March 10, 2004 – Toronto Police Chief told the Toronto Star, the system has not helped Toronto police solve a single homicide.
June 2, 2004, Calgary Police Chief, Jack Beaton, told the Calgary Herald, “Our investigators run into numerous situations where registration information isn’t accurate.”
January 22, 2004, CBC Radio in Saskatchewan reported, “Police in Regina say they haven’t yet had a lot of use for the gun registry.” Sgt. Rick Bourassa says, officers do not use the database.
December 4 2003, Officials from the Police Association of Ontario said that they fail to get the information requested from the registration system 95% of the time.
And then, the finale, the punch line, the kick in the ass came along.

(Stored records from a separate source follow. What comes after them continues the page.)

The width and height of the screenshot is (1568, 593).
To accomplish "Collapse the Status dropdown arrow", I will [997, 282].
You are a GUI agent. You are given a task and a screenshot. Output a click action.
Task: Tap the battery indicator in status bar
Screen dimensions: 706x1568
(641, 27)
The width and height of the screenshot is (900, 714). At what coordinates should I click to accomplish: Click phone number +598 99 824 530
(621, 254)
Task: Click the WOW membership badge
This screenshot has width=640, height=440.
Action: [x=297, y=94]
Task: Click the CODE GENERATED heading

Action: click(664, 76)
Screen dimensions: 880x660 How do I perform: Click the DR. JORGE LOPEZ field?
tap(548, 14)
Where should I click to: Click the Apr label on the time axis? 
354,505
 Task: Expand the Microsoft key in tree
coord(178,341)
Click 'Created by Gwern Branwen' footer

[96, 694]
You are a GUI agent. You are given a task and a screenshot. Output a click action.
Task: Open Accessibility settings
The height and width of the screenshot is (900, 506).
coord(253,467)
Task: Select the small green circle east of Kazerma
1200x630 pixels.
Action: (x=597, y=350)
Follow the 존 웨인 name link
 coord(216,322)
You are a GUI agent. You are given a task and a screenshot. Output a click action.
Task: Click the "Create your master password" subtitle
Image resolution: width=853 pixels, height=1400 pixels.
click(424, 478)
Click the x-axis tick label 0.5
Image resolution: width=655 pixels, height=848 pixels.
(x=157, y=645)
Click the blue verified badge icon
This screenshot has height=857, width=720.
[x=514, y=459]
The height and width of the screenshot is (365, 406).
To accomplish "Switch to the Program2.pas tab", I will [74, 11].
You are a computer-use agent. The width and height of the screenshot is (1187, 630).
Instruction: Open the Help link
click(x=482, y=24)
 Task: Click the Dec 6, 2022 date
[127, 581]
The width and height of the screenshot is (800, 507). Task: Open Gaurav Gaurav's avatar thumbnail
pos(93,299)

June 19, 2006 “Stephan Harper’s Conservative government introduces legislation to abolish the long-gun registry. Public Safety Minister, Stockwell Day, introduced a bill to amend the Criminal Code and the Firearms Act so that owners of non-restricted rifles and shotguns will not have to register their weapons.” Well he’d better; he got elected on that promise.
It’s a good thing for Alberta. It’s estimated there are more unregistered firearms in Alberta than are registered in all the rest of Canada.
Does one laugh or cry? It’s impossible to get an accurate account of how much was spent on this needless and ridiculous program. In early 2004, expenditures were $2 billion, and now in 2009 we hear whispers of $4 billion, but the entire fiasco has been such an embarrassment, we’ll never know.